Ismail Haniyeh aveva 62 anni e dal 2017 era il capo politico di Hamas. Da tempo era obiettivo di Israele. E nell’aprile scorso Tel Aviv aveva ucciso tre dei suoi figli. Li aveva definiti “martiri sulla strada della liberazione di al Aqsa e di Gerusalemme” aggiungendo anzi “ringrazio Dio per questo onore che mi ha concesso con il martirio dei miei tre figli e di alcuni nipoti”. In un’intervista rilasciata all’epoca al canale satellitare Al Jazeera aveva dichiarato che le uccisioni non avrebbero fatto pressione sul gruppo affinché ammorbidisse le sue posizioni nell’ambito dei negoziati in corso con Israele per il cessate il fuoco. Il nome di Haniyeh compariva anche nell’elenco del procuratore capo della Corte Penale Internazionale che aveva chiesto alla Camera preliminare del tribunale de L’Aia di emettere mandati di arresto per il premier israeliano e per i vertici dell’organizzazione terroristica.

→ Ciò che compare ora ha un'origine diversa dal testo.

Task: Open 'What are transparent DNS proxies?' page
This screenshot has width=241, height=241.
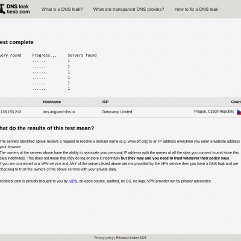Action: coord(128,9)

Una militanza dai tempi dell’università – Nato nel campo profughi di Shati a Gaza da genitori fuggiti dalla città di Asqalan dopo la creazione dello Stato di Israele nel 1948, Haniyeh ha studiato all’Istituto al-Azhar di Gaza e si è laureato in letteratura araba all’Università Islamica di Gaza. Militante islamista dagli anni 80, era diventato capo politico nel 2017 prendendo il posto di Khaled Meshaal, prima di fuggire in esilio in Qatar nel 2019 e lasciare il comando nella Striscia di Gaza a Yaya Sinwar. Nel 1983, mentre era ancora all’università, Hanyieh si unì al Blocco studentesco islamico, precursore di Hamas, poi scalò i ranghi all’interno di Hamas come stretto collaboratore e assistente del cofondatore di Hamas, il defunto sceicco Ahmed Yassin.

Il carcere e la famiglia – Haniyeh è stato in carcere in Israele dopo le manifestazioni di protesta nel 1987 e nel 1988: Nel 1992 è stato nuovamente arrestato e deportato assieme ad altri nel sud del Libano, tornando poi a Gaza. Nel 1993 è tornato a Gaza diventando preside nell’Università Islamica. La sua carriera politica lo ha visto occupare il ruolo di Primo ministro dell’Autorità nazionale palestinese dal 2006 al 2007. A causa delle forti tensioni interne – tra Abu Mazen e Hamas – fu quindi incaricato di costituire un governo di unità nazionale che però ebbe vita breve e si concluse con la presa della striscia di Gaza da parte di Hamas. Era sposato e aveva avuto 13 figli, di cui i tre morti nel raid di Tel Aviv.

Gli attentati e il Qatar – Imprigionato più volte dalle autorità israeliane, Haniyeh ha vissuto dentro e fuori la Striscia di Gaza, scampando a diversi tentativi di assassinio. Fu brevemente primo ministro palestinese: nominato nel 2006 dal presidente palestinese Mahmoud Abbas, fu destituito un anno dopo che Hamas estromise il partito rivale Fatah dalla Striscia di Gaza. Nel 2017 è stato eletto capo dell’ufficio politico di Hamas e nel 2018 il dipartimento di Stato Usa lo ha designato come terrorista. Negli ultimi anni ha vissuto appunto in Qatar, prima di lasciare il paese che non poteva più garantirgli sicurezza e agio mentre i gazawi venivano bombardati e affamati. In questi giorni si trovava a Teheran per partecipare alla cerimonia di insediamento del presidente iraniano Masoud Pezeshkian ed è con lui che è stato fotografato prima di morire.